Abstract

Glioblastoma is the most common primary brain tumor in adults and is rapidly fatal. Treatment monitoring of these patients has increased awareness that many patients have new areas of contrast enhancement without progressive clinical signs and symptoms. Although the enhancing areas mimic tumor progression, the lesions result from treatment effects and subsequently stabilize or improve without further treatment and are not correlated with poorer outcomes. This phenomenon has been termed pseudoprogression and is hypothesized to occur secondarily to edema and vessel permeability in the tumor area as a result of the combined effects of radiation and chemotherapy. Since the new enhancing lesions of pseudoprogression are indistinguishable from true disease progression, there is a need for a predictive model to distinguish the two phenomena.
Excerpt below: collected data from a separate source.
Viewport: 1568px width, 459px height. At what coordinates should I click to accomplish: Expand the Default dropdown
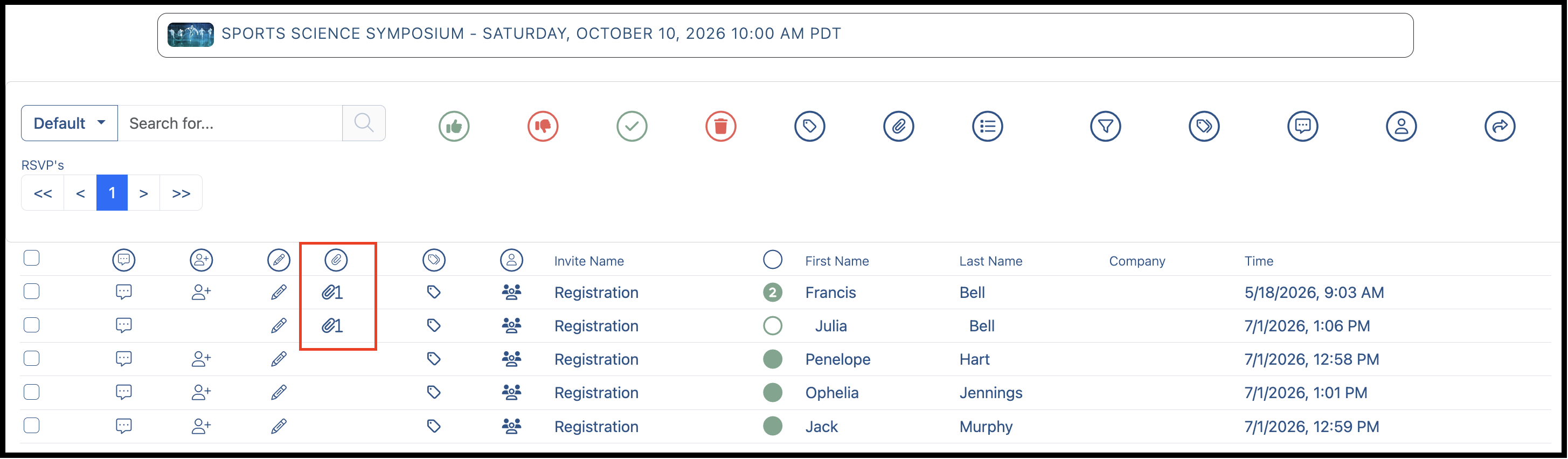70,123
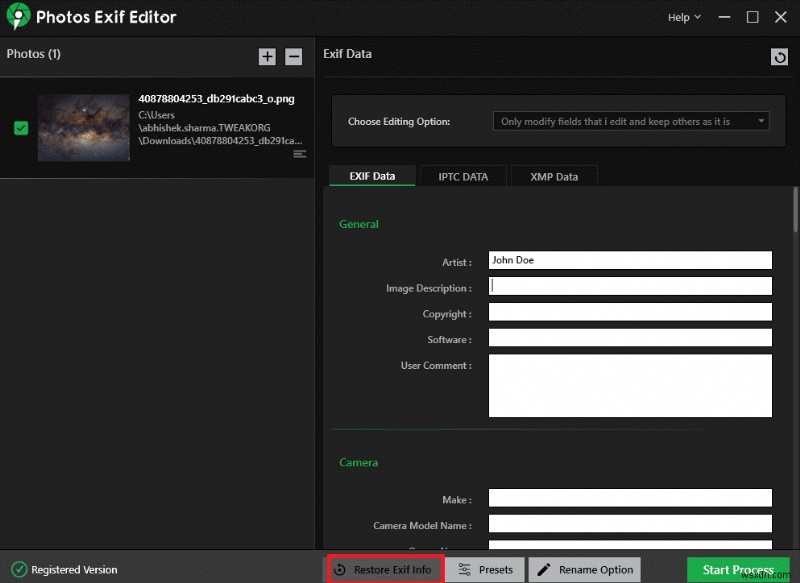Click the Start Process button
The height and width of the screenshot is (583, 800).
(x=737, y=569)
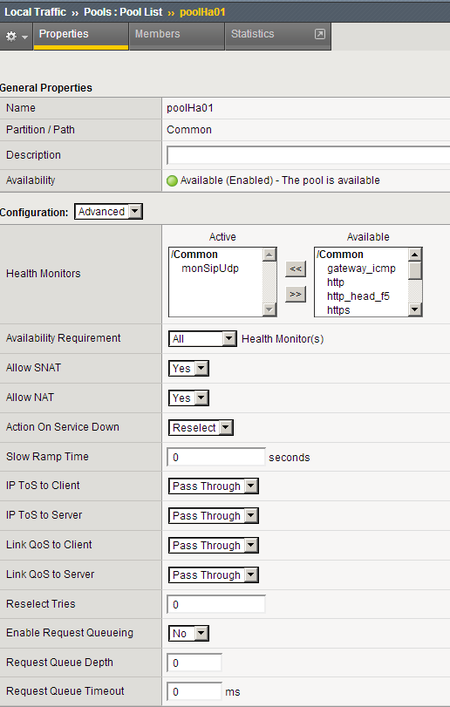Open the Action On Service Down dropdown
The image size is (450, 707).
[201, 427]
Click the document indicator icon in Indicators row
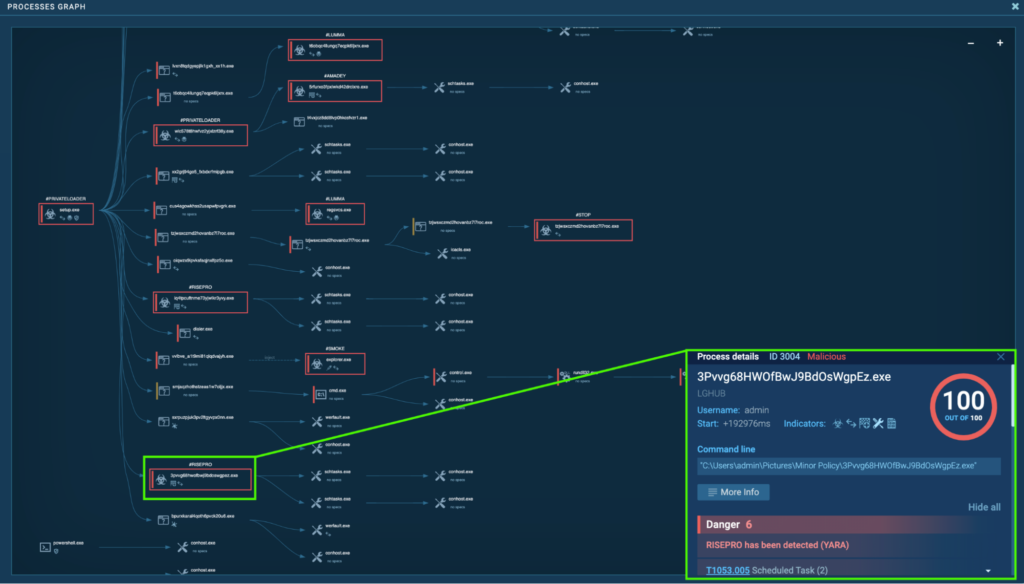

We developed a classification algorithm that combines perfusion and diffusion MRI imaging to effectively partition the cases as one exhibiting true or pseudo progression based on a vector of features containing T1, rCBV and ADC imaging. The multi-sequence classification algorithm uses an expectation maximization (EM) algorithm that learns from training cases with known clinical outcome to assigns each voxel to a type of tissue. A training set of 20 where the clinical outcome is known from biopsy or from long-term follow-up was used by EM algorithm to model typical imaging values within tissue of pseudo, tumor, edema, necrosis, vessels or brain anatomy to construct a database of expected values for each tissue type. When presented with a new case, the algorithm automatically classifies voxels by their geographical proximities and Mahalanobis distance to the pre-sampled values. Usage of advanced classification techniques allows automated labeling of voxels into normal, pseudoprogression or tumoral tissue types. The technique allows for early detection of pseudo progression to spare patients from unnecessary surgery or toxic chemotherapy.